EACR25-2222
Cancer immunotherapy revolutionized cancer treatment paradigms. Yet, only around 20% of the patients respond to immunotherapy. Neoantigens have emerged as promising targets in cancer immunotherapy since they are tumor-unique and can mediate an effective tumor-directed T-cell response. Recurrent neoantigens, derived from hotspot mutations, are becoming increasingly attractive targets for immunotherapy as they are shared among large groups of patients and may pave the way toward “off-the-shelf” cancer therapies. However, identifying immunogenic ‘HLA-peptide’ pairs represents a significant challenge. HLA genes are the most polymorphic region in the human genome and are highly variable. Our study aimed to uncover recurrent neoantigens presented by HLA class I molecules, focusing on genes linked to treatment resistance. This research is crucial because new approaches that generate long-lasting therapeutic responses are critically needed, especially for cancer patients with tumors that have evolved resistance to existing therapies.
We have developed a novel analysis pipeline, SpotNeoMet, emphasizing the identification of recurrent, clonal, driver mutation-derived neoantigens specifically presented on metastatic tumors resistant to specific targeted therapies. Analysis of large patient cohorts from the Hartwig Medical Foundation dataset and the Cancer Genome Atlas followed by systematic HLA immunopeptidomics.

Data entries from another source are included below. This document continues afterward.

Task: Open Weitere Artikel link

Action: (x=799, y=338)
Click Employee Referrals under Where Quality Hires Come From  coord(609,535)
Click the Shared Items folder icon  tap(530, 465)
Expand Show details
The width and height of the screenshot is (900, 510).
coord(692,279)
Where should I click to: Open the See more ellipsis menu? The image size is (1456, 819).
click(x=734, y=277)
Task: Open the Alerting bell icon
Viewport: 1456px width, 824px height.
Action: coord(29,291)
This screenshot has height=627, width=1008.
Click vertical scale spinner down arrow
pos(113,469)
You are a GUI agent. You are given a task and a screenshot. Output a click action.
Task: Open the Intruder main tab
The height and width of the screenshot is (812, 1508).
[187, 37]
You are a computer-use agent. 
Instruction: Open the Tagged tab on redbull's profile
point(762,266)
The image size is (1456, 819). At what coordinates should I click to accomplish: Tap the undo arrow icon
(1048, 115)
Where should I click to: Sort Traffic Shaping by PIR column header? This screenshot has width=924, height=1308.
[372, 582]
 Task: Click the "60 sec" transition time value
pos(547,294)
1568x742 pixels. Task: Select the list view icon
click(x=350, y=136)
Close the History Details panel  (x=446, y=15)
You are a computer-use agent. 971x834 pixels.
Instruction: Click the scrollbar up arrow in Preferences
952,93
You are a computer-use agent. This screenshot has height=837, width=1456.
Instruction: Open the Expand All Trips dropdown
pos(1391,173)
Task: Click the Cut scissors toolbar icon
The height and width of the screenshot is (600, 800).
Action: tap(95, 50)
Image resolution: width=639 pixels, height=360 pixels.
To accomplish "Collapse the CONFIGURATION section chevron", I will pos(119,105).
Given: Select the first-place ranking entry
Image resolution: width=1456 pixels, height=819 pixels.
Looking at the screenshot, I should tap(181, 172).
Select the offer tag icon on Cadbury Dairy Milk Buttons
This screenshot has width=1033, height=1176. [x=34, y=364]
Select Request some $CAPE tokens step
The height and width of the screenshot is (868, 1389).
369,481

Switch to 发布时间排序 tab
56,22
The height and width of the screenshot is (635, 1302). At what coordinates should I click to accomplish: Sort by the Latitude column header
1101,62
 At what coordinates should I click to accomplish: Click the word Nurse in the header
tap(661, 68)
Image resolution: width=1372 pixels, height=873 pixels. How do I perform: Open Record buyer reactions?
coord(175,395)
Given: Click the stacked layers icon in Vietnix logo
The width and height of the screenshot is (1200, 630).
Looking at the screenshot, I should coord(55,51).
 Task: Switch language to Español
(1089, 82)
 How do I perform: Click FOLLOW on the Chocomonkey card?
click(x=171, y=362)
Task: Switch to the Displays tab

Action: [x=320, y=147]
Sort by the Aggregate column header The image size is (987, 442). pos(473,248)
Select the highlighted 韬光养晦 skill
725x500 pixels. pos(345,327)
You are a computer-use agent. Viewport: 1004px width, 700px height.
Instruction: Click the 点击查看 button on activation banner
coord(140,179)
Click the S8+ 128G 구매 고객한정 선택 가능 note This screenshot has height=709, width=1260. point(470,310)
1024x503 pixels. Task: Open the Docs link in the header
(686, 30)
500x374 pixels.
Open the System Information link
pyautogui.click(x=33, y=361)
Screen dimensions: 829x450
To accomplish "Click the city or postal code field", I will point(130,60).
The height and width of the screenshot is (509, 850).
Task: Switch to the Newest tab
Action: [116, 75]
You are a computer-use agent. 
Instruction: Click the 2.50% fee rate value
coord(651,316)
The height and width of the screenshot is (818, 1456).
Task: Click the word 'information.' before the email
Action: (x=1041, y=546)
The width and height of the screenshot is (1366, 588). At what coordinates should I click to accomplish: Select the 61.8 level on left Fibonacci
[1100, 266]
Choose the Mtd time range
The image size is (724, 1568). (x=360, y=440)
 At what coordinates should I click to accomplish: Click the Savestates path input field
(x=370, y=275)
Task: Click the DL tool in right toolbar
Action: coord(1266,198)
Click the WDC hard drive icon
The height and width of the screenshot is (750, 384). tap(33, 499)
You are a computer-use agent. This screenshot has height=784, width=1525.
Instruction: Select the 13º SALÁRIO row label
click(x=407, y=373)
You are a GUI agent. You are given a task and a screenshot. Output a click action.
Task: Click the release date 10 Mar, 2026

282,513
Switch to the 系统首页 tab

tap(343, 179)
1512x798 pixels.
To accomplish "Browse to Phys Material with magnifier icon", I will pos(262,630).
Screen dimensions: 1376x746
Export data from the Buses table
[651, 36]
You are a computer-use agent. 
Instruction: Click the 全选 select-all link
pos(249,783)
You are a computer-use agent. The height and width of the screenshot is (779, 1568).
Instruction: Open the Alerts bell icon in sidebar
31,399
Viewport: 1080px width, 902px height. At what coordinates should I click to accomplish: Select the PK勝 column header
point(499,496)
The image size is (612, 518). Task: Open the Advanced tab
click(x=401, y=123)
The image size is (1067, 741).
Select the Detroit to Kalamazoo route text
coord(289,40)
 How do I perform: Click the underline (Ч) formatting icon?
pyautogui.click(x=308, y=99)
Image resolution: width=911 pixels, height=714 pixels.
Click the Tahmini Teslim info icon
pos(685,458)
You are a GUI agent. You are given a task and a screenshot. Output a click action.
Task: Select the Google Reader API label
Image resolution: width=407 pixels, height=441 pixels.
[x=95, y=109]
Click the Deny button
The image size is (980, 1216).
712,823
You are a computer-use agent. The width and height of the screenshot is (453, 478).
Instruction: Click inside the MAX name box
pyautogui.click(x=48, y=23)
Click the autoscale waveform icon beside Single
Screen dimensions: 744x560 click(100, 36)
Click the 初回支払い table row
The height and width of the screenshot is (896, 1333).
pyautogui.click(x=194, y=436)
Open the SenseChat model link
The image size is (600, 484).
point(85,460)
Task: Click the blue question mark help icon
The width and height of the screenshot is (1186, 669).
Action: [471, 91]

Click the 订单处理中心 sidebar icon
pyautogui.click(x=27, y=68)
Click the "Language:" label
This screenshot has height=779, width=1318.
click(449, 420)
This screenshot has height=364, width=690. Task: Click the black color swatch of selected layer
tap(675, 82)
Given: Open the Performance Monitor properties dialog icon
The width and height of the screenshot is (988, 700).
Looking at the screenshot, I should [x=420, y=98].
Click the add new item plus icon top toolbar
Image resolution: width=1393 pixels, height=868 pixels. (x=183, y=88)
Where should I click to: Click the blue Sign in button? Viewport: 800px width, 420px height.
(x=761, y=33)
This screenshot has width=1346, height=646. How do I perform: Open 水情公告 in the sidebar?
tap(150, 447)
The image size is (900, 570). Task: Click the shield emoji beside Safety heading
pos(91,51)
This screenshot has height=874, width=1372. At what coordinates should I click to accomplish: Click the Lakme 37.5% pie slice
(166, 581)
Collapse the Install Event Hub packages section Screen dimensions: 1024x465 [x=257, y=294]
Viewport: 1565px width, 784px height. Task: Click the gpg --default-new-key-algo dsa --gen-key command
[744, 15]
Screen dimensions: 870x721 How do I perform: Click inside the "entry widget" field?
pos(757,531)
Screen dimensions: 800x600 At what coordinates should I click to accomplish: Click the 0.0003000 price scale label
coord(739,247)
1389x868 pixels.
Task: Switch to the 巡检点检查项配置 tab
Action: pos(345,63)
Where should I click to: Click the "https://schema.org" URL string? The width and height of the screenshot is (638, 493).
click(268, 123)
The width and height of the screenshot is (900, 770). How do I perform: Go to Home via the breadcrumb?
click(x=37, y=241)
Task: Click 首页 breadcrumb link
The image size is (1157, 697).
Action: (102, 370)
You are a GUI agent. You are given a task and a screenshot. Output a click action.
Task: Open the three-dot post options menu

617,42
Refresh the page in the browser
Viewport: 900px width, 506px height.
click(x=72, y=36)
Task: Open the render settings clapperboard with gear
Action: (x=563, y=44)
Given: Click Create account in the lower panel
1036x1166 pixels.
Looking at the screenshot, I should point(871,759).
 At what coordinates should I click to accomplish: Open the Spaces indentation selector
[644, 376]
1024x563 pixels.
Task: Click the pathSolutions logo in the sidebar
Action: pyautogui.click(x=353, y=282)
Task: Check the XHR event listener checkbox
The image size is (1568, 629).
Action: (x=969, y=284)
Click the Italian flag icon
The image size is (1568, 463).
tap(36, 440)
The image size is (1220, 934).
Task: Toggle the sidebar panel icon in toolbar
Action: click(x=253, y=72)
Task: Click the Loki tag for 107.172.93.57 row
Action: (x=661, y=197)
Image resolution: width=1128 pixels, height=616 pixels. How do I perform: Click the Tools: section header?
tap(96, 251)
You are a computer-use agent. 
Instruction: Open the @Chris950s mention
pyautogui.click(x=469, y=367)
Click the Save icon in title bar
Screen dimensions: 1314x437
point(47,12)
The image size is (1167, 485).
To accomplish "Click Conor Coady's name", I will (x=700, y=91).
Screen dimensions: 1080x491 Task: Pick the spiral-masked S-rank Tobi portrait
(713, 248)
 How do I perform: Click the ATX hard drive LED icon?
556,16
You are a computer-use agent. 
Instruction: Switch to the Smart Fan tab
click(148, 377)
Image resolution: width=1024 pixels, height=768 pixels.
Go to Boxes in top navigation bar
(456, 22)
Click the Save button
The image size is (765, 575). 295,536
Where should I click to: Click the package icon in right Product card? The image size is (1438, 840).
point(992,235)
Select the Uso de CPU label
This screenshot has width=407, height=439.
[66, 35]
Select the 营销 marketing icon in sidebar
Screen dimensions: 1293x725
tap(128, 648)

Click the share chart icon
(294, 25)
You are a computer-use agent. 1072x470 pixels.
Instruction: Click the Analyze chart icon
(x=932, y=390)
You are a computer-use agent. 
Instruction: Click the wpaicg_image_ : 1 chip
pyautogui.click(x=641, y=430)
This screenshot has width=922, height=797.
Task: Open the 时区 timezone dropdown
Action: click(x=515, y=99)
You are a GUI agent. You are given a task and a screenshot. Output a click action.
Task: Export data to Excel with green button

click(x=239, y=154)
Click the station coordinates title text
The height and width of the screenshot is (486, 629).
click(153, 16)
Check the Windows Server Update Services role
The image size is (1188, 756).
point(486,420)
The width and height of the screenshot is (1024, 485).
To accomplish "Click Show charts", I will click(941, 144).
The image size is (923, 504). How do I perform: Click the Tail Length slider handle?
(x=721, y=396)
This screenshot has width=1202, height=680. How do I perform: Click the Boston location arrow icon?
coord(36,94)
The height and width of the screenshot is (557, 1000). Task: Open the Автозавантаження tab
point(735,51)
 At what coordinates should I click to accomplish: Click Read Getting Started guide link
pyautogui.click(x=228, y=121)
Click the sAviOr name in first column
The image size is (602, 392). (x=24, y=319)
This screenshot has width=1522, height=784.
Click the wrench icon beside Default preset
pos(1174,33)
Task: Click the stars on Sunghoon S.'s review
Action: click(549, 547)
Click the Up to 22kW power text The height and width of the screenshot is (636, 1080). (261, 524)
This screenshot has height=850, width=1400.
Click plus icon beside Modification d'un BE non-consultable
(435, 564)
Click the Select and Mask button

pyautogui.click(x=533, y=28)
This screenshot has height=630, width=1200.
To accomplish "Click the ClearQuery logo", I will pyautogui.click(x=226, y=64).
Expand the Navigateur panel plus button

In this study, using SpotNeoMet, we discovered three recurrently presented novel neo-peptides derived from the Androgen Receptor (AR) H875Y mutation, the most common castration-resistant prostate cancer mutation. We validated these neoantigens as highly immunogenic and isolated their cognate T-cell receptors (TCRs) from healthy donor PBMCs. Further characterization revealed that these TCRs are highly sensitive and specific to their targets, demonstrating remarkable efficiency in recognizing and eliminating prostate cancer cells presenting these neo-peptides.
The emergence of resistance to targeted treatments in metastatic cancer patients underscores the urgent need for innovative therapeutic approaches. Our study introduces SpotNeoMet, and using AR H875Y mutations as a proof of concept, we demonstrate the robustness of our pipeline in developing a T cell-based immunotherapy. SpotNeoMet promises a systematic method to uncover 'HLA-peptide' pairs and their cognate TCRs across treatment-resistant cancers. Importantly, our data suggest that resistance drivers can be transformed into therapeutic opportunities through various immunotherapy modalities.